Task statement
Rewrite the part of the passage on root-cause living that opens with the words containing "Is there an" and closes with "you see it.", replacing "onion" with "artichoke".

Selected extract

And I understand that.
But here’s the problem: symptom suppression without insight is like turning the radio to drown out a weird engine noise. It doesn’t make the problem disappear—it just delays the day the car breaks down.
While life-saving in many ways, the conventional medical system often works in isolation. Headaches? Take this. Depression? Try that. High blood pressure? Here’s a script.
Those things can help, sometimes critically—but they often ignore the why. Why is your body in this state? Why is your mind?
High blood pressure is rarely just “bad genes.” Sometimes it’s years of silent stress. Sometimes it’s skipping real meals because your day is packed. Sometimes it’s carrying grief or trauma you’ve never acknowledged.
These factors aren’t footnotes. They’re the heart of the story.
What Root-Cause Medicine (and Living) Means to Me
Root-cause thinking is about zooming out before you zoom in. It’s about asking:
What patterns keep repeating in your health, your relationships, your work?
Where have you disconnected from yourself, your values, your community?
Is there an old wound showing up in new ways?
Root-cause living is a way of life, not just a clinical approach. Symptoms — whether in the body or how we live — are often messengers. If we only silence them, we lose the chance to understand what they’re trying to tell us.
It’s like peeling an onion. The first layers come off easily, but the closer you get to the core, the more it stings. Yet at that center is where the truth lives — and you can’t unsee it once you see it.
I’ve had to do this work myself. There have been seasons when I kept patching problems, hoping they would disappear. But you can only mop up the water so many times before you finally look up and fix the hole in the roof.

Provided information
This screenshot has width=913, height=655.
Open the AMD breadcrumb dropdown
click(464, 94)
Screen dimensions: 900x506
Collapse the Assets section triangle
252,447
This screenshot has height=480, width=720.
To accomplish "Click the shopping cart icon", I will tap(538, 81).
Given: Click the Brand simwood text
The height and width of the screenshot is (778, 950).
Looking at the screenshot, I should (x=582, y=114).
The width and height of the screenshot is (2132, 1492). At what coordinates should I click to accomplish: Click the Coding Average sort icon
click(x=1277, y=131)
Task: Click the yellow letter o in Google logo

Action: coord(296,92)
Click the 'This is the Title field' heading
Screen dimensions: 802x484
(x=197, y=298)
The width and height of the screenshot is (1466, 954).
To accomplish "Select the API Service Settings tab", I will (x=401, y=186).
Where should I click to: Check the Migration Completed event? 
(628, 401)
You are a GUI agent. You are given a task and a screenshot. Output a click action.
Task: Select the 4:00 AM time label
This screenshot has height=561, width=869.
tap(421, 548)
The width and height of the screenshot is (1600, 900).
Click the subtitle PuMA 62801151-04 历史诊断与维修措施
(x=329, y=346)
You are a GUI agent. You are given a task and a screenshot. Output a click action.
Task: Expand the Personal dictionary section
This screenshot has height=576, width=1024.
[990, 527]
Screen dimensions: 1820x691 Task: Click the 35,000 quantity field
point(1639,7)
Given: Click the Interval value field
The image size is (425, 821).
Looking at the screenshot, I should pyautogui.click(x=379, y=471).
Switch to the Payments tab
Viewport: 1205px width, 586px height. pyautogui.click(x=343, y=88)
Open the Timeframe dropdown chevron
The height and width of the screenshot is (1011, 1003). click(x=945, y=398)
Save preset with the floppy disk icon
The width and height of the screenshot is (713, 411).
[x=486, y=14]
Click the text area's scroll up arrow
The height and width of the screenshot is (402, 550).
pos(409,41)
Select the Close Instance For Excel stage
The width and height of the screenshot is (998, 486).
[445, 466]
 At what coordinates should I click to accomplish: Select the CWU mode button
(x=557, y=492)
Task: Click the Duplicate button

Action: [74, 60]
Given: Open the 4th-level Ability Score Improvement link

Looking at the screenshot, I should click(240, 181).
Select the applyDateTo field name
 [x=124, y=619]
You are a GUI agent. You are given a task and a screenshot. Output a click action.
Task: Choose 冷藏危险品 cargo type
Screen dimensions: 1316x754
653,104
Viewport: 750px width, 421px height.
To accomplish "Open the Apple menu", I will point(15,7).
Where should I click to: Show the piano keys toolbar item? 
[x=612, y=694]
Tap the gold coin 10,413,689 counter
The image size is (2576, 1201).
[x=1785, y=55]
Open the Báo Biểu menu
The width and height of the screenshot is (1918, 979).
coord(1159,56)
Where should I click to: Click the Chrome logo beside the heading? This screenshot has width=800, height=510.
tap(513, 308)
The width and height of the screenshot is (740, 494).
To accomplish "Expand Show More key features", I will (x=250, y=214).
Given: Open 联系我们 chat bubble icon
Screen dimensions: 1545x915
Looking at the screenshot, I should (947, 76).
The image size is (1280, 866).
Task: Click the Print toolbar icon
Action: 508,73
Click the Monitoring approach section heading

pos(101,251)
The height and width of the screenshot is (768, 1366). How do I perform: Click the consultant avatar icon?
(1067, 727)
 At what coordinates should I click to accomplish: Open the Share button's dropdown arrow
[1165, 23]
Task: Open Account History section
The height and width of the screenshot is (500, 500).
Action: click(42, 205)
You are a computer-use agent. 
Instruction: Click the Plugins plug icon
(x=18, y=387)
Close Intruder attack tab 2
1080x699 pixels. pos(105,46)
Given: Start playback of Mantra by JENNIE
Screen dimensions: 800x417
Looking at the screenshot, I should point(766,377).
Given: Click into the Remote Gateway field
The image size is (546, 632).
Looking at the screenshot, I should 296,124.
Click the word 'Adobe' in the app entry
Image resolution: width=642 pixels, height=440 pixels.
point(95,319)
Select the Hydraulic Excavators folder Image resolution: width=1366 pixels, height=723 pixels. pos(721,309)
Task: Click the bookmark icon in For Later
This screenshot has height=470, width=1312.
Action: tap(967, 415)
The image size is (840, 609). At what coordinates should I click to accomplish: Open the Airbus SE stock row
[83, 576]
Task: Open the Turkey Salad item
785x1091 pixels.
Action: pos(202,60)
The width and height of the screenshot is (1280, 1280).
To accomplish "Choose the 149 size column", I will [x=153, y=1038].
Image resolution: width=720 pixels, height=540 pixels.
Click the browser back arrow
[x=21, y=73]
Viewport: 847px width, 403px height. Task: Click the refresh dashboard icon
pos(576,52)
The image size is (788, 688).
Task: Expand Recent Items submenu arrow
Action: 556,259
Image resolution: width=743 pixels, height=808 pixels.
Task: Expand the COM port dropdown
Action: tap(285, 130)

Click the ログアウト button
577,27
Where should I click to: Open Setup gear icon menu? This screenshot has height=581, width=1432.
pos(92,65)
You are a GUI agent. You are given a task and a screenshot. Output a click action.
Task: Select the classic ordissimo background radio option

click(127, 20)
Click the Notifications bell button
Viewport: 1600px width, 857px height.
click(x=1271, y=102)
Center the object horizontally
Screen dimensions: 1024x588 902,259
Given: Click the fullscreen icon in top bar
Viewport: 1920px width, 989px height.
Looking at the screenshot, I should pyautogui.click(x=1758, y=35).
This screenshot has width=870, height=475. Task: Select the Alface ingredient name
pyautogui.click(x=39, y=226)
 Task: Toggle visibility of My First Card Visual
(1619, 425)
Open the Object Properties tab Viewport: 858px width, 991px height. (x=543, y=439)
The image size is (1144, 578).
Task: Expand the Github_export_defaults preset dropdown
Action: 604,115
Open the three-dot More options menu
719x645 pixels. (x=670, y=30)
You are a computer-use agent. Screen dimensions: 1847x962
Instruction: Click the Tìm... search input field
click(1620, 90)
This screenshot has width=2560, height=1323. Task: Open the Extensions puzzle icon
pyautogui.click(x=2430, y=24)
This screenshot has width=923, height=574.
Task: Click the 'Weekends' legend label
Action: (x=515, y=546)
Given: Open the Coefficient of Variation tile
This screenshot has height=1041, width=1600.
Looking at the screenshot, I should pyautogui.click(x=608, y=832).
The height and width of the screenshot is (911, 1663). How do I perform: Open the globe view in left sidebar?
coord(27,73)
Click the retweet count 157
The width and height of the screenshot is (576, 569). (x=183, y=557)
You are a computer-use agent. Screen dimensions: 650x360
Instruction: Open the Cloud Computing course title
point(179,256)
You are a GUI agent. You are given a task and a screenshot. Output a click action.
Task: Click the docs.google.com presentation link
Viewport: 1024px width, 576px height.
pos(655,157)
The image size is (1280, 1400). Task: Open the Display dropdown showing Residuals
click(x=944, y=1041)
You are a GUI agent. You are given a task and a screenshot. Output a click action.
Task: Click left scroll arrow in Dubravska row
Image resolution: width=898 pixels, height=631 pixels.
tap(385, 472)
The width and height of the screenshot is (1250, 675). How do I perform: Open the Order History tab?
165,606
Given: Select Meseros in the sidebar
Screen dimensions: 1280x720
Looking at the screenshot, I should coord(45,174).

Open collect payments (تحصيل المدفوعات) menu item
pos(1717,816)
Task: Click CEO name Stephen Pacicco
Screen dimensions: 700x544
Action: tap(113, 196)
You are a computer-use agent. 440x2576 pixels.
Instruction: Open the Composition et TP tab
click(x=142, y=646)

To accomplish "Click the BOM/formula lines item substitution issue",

Task output
Is there an old wound showing up in new ways?
Root-cause living is a way of life, not just a clinical approach. Symptoms — whether in the body or how we live — are often messengers. If we only silence them, we lose the chance to understand what they’re trying to tell us.
It’s like peeling an artichoke. The first layers come off easily, but the closer you get to the core, the more it stings. Yet at that center is where the truth lives — and you can’t unsee it once you see it.